Synopsis: When a young vegetarian undergoes a carnivorous hazing ritual at vet school, an unbidden taste for meat begins to grow in her. (Source)
This is a reprint of our Beyond Fest review. The film hits theatres March 10th, and it’s not to be missed!
Each one of us hits our do-or-die moment sooner or later, a time when we’re really forced out of our comfort zone, no longer able to distance ourselves with what’s happening all around us. Rather than shrink further into isolation, we’re suddenly open to new experiences, thirsting and craving for things we’ve never done. Among other things, Julia Ducournau’s Raw is a literal metaphor for this, chronicling the transformation of a vet school rookie into a budding cannibal. That’s a gross oversimplification, but its a fitting entry point into Ducournau’s twisted coming-of-age film. What she’s created is truly unlike anything else, mixing stomach-turning gore with intimate moments of sisterhood, sexual awakening and cheeky humor. Boasting a searing performance from Garance Marillier, Ducournau’s film simply defies explanation, unfolding like a rising tide of absurd unpredictability.
16-year-old Justine (Garance Marillier) comes from a family of veterinarians and vegetarians, and the time has come for her to join the ranks. She joins her older sister, Alexia (Ella Rumpf), at the same school that her parents went to, unaware of how taxing its first year can be on its students. As soon as she arrives, she and her classmates are subjected to extreme, humiliating bouts of hazing. It starts off innocuous at first, like when she’s abducted in the middle of the night and forced to go clubbing, but gets real when she’s tasked with eating a piece of raw rabbit kidney. At first, her body doesn’t react well to the organ, but she soon finds herself obsessed with consuming as much meat as she can get a hold of. Soon enough, Justine’s sister finds out about her secret, leading her into a spiraling bout of confusion and paranoia, unearthing family secrets and abhorrent, dangerous addictions in the process.

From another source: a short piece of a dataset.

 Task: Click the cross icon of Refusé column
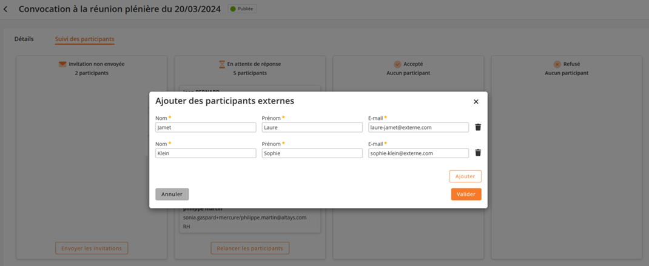click(x=557, y=64)
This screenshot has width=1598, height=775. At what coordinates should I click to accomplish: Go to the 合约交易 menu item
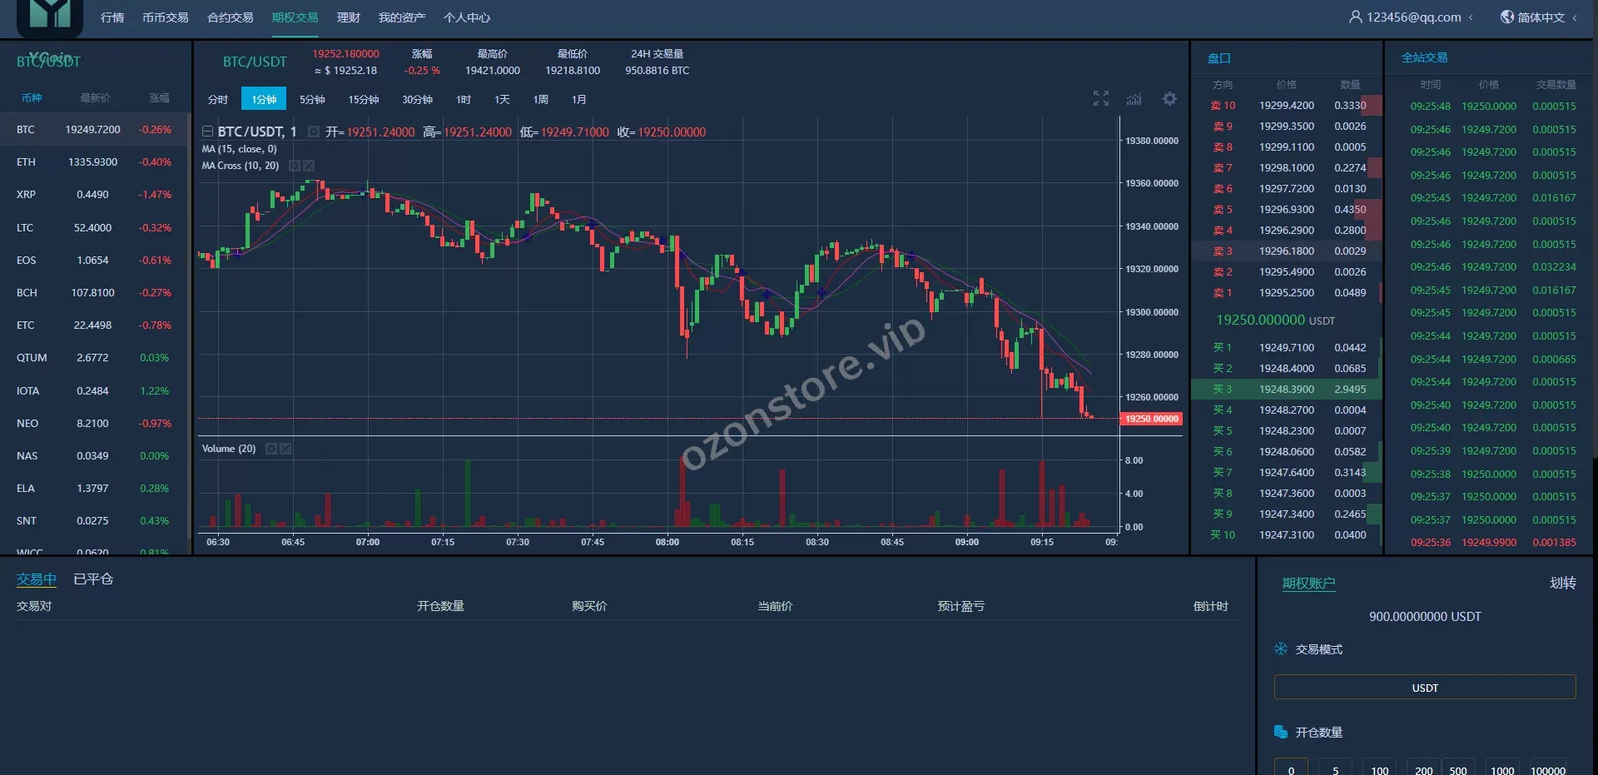tap(230, 17)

Ducournau’s crafted a film where literally anything can happen, and does, but rather than being a senseless endurance test for gorehounds, the story’s graphic insanity gives way to really primal, honest emotions of belonging and self-worth. The core of the story is Justine’s quest for identity and acceptance in a world that she’s still learning to accept herself – in her case, it’s a journey that yields a thirst for the flesh of family and friends, a farcical way of connecting on a deeper level. The metaphor is obvious, but highly effective under Ducournau’s handling, deftly mixing in moments of Cronenberg-esque body horror with an authentic portrait of sibling rivalry and dysfunction. In that way, the film is strikingly original, almost amounting to a grotesque type of family film that’s oddly touching in ways you’d never expect. Make no mistake, Ducournau’s film isn’t for those with a weak stomach, but it’s an absolutely sobering experience that hits hard emotionally, with a thematic heft and visual poetry that sticks with us.
Performances across the board match the intensity of Ducournau’s direction, but a few stand out. As Justine, Garance Marillier is the heart and soul of the film. Initially reserved and aloof, her transformation throughout blindsides us. She balances the film’s humor really well, with deadpan timing and an insidious repression that turns her character and the film upside down. This is a truly unforgettable character, and Marillier grounds the film’s absurdity with real heart. As the older sister, Alexia, Ella Rumpf is a great contrast to Marillier. She’s the more confident, cool, version of the pair, displaying a charm that entrances Justine while also remaining intimidating. Rumpf’s character has her own set of issues to deal with, and she gives Alexia a strength while also hinting at a growing insecurity. It’s worth nothing that though the two are frequently together throughout, no encounter is the same. They have a very complex, love-hate relationship that feels genuine, with respect and love always peeking through the jealousy and conflict. Lastly, Rabah Nait Oufella shines as Justine’s roomie, Adrien. He’s another character with repressed desires and feelings, with Oufella giving the film a few moments of comic relief and social conflict.
Watching Raw, there’s just no way to tell where it’s going, and that kind of free-wheeling abandon contributes to it being one of the most original films of the year. Horror fans will love it, but its much more than that label would suggest, transcending genre with a really tender story of self discovery (that just so happens to include a few moments of shock and awe sprinkled throughout). Ducournau’s debut feature is fully formed and stands on a level of its own, pushing the idea of horror into relatable ideas, while finding warmth and twisted glee with its humor. My advice, leave all your expectations at the door and let the film totally bowl you over.